Rates of incorporation of 1‐¹⁴C‐oleic (18:1n9), ‐linoleic (18:2n6), and ‐linolenic (18:3n3) acids into individual phosphatides were determined in isolated hepatocytes from cold (5°C)‐ and warm (20°C)‐acclimated rainbow trout, Salmo gairdneri. Fatty acid incorporation into phosphatidylcholine (PC) exceeded that into all other phospholipids, but at assay and acclimation temperatures of 5°C, incorporation into phosphatidylethanolamine (PE) was generally intermediate between that of PC and the remaining phosphatides. Specific radioactivities (ratios of percentage isotope incorporation‐to‐mole percentage of phosphatide) were consistently less than one for both PC and PE, and greater than one for phosphatidic acid (PA), lysophosphatidylcholine (LPC), phosphatidylserine (PS), and cardiolipin (CL).
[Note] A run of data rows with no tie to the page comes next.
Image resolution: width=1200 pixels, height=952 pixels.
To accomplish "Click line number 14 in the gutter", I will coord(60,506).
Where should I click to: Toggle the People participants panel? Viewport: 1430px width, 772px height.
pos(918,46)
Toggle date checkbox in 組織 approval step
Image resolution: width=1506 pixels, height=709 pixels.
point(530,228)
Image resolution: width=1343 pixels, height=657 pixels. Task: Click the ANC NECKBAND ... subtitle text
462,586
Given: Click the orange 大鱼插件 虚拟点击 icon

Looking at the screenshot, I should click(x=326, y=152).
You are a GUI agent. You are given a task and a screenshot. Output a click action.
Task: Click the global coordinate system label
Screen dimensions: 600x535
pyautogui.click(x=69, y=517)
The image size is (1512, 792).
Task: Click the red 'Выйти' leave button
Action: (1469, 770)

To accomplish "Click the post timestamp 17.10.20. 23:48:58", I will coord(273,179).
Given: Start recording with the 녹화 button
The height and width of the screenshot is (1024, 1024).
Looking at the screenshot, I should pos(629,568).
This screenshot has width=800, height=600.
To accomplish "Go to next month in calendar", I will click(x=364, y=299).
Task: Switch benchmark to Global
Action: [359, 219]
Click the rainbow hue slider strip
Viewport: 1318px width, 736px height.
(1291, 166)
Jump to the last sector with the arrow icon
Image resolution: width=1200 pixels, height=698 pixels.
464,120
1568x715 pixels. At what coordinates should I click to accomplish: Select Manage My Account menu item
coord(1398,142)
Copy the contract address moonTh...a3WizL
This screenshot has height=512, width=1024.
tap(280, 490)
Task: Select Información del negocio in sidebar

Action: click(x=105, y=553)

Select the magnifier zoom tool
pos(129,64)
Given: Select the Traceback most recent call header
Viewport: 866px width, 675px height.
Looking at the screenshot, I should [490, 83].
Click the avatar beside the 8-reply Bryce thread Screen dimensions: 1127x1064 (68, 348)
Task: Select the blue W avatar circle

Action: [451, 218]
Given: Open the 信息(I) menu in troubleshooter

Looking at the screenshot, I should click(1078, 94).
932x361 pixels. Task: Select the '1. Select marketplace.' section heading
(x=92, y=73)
For PS, specific radioactivities were greater in cold‐ than warm‐acclimated trout, and greater at 5°C than 20°C. Rates of oleate incorporation were generally higher, and rates of incorporation of 18:2 and 18:3 lower in cold‐ than warm‐acclimated trout. Most phospholipids demonstrated a clear preference for the incorporation of 18:2 when assayed at 20°C; however, at 5°C the incorporation of 18:2 was reduced and 18:3 was generally the preferred substrate A reduction in assay temperature from 20°C to 5°C also shifted the incorporation of 18:2 away from PC into PS and PA. These data were interpreted to indicate 1) a cold‐induced activation of PS metabolism, possibly resulting in elevated levels of PE; 2) lower rates of general acyl group turnover in animals acclimated to 5°C than 20°C; 3) a specificity to the acclimation response that favors the incorporation at cold temperatures of polyunsaturated fatty acids, but not the parent acids from which they are derived; and 4) the participation of a deacylation‐reacylation cycle in the metabolism of phospholipids, particularly at cold temperatures.